Highly efficient non-fullerene polymer solar cells from a benzo[1,2-b:4,5-b′]difuran-based conjugated polymer with improved stabilities

Abstract

In this work, a novel benzo[1,2-b:4,5-b′]difuran (BDF)-based polymer (PDiFPBDF-TBz, F13) was designed and synthesized with a wide bandgap of 1.93 eV. With the advantage of electronegative fluorine and furan unit, F13 possessed a deep HOMO level of −5.54 eV, which is favorable for higher V_oc in polymer solar cells (PSCs). When F13 was blended with Y6, the device achieved a PCE of 12.7% with a V_oc of 0.80 V, a J_sc of 22.61 mA cm⁻² and an FF of 70.28%. More surprisingly, the unencapsulated pristine fabricated device generated a higher PCE of up to 13.34% after storing it in nitrogen or air. Further studies showed that the unencapsulated device could retain ∼92% of its original PCE even after exposure to air for ∼1150 hours and to nitrogen for ∼1370 hours, indicating quite promising stabilities.
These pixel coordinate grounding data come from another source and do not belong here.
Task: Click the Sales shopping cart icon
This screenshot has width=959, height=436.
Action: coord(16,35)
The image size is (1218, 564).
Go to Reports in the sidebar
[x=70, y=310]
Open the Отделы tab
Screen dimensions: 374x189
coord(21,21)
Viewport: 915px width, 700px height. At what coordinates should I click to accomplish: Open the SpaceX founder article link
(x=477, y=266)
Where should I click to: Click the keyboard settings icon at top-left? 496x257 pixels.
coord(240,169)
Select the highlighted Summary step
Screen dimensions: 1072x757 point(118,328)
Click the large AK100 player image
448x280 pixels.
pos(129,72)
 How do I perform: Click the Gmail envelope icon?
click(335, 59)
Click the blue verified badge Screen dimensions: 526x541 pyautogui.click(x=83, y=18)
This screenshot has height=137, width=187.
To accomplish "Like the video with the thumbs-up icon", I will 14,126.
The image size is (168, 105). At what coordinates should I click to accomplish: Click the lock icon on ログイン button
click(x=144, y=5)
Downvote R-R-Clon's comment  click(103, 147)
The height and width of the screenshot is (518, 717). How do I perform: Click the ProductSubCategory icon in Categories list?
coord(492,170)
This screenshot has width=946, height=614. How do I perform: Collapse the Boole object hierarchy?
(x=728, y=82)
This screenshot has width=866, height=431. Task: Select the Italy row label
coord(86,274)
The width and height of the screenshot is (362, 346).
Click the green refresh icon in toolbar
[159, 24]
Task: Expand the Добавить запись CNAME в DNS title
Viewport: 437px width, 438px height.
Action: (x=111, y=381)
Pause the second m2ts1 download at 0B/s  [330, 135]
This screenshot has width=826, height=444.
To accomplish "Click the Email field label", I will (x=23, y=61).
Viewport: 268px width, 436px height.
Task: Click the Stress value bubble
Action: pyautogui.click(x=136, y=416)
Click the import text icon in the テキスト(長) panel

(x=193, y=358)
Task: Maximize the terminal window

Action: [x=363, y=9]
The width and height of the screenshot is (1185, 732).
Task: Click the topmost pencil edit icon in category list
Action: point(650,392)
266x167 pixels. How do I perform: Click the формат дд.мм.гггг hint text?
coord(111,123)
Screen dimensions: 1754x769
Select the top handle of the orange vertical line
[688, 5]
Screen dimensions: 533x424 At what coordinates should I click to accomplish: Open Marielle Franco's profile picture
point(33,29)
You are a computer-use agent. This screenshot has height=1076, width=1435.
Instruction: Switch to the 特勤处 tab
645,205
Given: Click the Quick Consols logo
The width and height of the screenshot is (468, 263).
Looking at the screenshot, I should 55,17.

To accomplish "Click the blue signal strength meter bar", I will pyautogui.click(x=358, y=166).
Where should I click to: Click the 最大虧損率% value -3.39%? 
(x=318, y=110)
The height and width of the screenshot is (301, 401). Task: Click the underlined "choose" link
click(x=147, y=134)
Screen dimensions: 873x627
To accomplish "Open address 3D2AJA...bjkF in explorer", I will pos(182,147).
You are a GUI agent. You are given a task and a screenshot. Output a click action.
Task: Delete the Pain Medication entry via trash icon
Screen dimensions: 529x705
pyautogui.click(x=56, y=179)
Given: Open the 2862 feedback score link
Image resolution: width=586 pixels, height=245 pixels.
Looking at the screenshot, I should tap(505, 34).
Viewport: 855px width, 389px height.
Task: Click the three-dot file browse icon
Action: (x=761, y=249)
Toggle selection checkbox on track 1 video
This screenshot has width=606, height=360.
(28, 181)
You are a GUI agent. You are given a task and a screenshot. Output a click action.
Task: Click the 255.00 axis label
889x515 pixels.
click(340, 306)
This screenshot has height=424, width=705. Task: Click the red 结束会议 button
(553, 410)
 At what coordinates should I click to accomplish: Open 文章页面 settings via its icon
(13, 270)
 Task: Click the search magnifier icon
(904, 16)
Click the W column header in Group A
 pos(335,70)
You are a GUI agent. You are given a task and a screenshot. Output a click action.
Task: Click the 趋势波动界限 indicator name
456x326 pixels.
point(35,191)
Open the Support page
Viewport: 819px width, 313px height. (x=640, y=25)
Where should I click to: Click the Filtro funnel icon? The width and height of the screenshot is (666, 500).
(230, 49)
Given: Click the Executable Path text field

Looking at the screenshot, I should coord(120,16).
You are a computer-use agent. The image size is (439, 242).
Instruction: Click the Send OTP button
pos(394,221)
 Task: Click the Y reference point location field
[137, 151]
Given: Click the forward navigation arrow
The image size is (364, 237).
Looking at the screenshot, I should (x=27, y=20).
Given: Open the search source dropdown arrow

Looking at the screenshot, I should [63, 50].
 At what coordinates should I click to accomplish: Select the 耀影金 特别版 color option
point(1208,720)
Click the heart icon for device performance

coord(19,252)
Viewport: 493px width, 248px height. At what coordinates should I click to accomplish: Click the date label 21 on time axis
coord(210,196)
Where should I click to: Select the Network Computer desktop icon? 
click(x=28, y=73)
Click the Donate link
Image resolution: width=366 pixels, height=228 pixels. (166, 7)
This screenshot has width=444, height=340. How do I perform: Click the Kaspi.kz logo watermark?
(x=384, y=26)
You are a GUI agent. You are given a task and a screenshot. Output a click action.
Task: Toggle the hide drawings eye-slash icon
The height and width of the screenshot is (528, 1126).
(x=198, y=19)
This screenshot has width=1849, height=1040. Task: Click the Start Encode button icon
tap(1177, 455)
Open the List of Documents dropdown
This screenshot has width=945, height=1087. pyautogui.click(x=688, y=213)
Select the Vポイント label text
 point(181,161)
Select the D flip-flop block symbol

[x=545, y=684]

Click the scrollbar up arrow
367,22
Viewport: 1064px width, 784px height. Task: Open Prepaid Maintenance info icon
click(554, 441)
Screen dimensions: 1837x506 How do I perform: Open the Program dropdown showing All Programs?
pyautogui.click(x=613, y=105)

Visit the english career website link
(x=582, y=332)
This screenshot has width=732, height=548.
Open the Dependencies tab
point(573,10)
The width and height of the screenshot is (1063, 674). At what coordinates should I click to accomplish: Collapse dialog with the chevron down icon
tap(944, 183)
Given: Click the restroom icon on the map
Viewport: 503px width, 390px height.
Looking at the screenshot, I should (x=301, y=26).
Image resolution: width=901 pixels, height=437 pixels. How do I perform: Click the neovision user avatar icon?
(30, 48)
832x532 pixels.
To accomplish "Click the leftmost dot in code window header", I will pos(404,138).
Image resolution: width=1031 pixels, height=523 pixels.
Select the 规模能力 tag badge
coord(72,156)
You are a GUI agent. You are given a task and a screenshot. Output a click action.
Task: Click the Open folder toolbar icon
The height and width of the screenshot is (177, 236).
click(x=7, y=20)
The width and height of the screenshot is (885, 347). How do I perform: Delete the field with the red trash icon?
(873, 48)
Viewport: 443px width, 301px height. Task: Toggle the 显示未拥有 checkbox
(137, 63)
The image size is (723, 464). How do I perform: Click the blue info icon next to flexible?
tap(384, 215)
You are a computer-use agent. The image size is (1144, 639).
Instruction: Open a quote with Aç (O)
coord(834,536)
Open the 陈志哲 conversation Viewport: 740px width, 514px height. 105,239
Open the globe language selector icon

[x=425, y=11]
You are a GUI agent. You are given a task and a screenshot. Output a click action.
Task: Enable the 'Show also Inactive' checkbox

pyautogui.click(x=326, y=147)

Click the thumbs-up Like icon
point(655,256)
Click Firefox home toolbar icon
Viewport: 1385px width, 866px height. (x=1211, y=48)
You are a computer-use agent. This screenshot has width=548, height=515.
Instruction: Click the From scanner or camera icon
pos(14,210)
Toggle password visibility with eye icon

This improvement was due to the interfacial interaction of the active layer and anode layer and the stable micromorphological structure of the F13:Y6 film. The F13:Y6 device also exhibited a suppressed energy loss of 0.525 eV, which is one of the lowest among BDF polymer-based NF-PSCs. These results demonstrate that the rational design of the BDF polymer is highly critical in reaching the state-of-the-art photovoltaic performance and long-term stability.